EuroNanoForum 2011 (ENF2011) saw some 1200 members of the nanotechnology community from over 50 countries gather in Budapest at the end of May. Presentations over three days (including various satellite events) showed how nanotechnology is already addressing the grand challenges that face Europe and the whole world. Numerous examples of cross-disciplinary, cross-sector, and of course cross-border research and collaboration were shown. In European nanotechnology - cooperation and collaboration is the order of the day.
It is clear that nanotechnology is the key enabling technology that underpins a wide range of other enabling technologies and processes. In fact the term nanotechnology covers a wide and diverse family of technologies and processes that will and are already making an impact on industry and society at large.
This family of technologies continues to grow. For example the opportunities that are emerging from research into applications for graphene are quite remarkable – and could usher in the end of the silicon age and open a new age of carbon-based electronics.
In fact it is easy to be carried away at a conference like ENF2011. Presentations at this conference have shown that nanotechnology can enable the blind to see, the deaf to hear, and bring cheap, sustainable power amongst many other miraculous possibilities in fields from medicine to the environment.
However to ensure that this European investment in research yields a European dividend in terms of growth and competitiveness requires successfully transfer to industrial level – selling nano-enabled products to the mass market. This is the real challenge and a vital challenge for our continuing prosperity.
I could worry about the fact that many presentations showed excellent examples of EU research outcomes but – for example – Japanese examples of near – or in the market products. Europe must do better on commercialisation and retention of IPR. This is our most important challenge going forward. Hopefully the instruments being developed for the Common Strategic Framework, and other policy initiatives, will assist this process.

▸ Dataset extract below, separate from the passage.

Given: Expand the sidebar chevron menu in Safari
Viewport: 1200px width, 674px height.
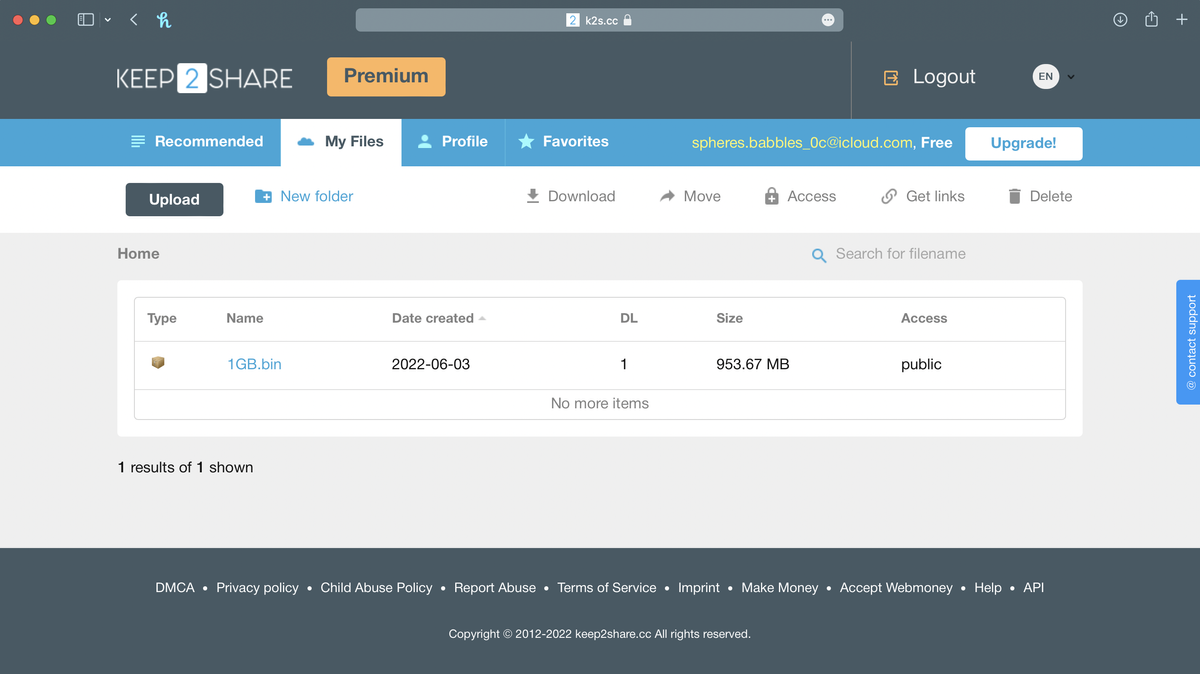Looking at the screenshot, I should pyautogui.click(x=107, y=20).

We also need to ensure that nano is safe and seen to be safe. The meetings of the Nanosafety cluster projects at Budapest showed how important this is and that all aspects are being addressed.

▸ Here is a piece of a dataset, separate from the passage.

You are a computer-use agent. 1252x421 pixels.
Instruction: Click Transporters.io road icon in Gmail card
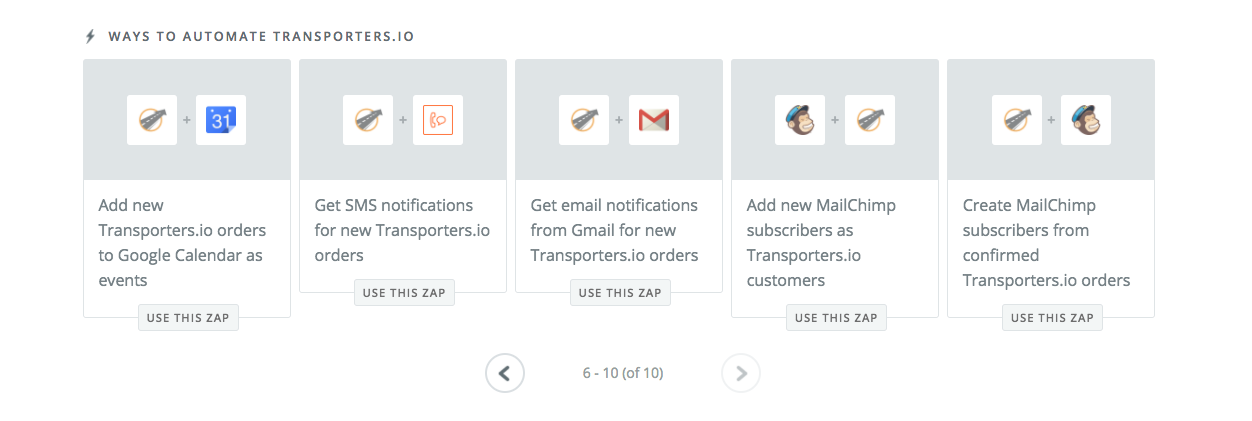pyautogui.click(x=584, y=120)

The number of nanotech products that are in - or about to enter the market – increase almost daily and this means that conclusions on international regulatory and standardisation issues are becoming increasingly urgent.
And of course effective communication of the benefits and risks of nanotechnology is necessary. Fortunately the numerous Nanotechnology communication initiatives at ENF2011 show that this area is also being fully addressed and making an effective impact. Of particular interst was the OpenLabs concept pioneered in the NanoToTouch project. This brought working nano scientists and their laboratories into a public space in three science museums across Europe and allowed direct interaction with interested citizen 'on the job'.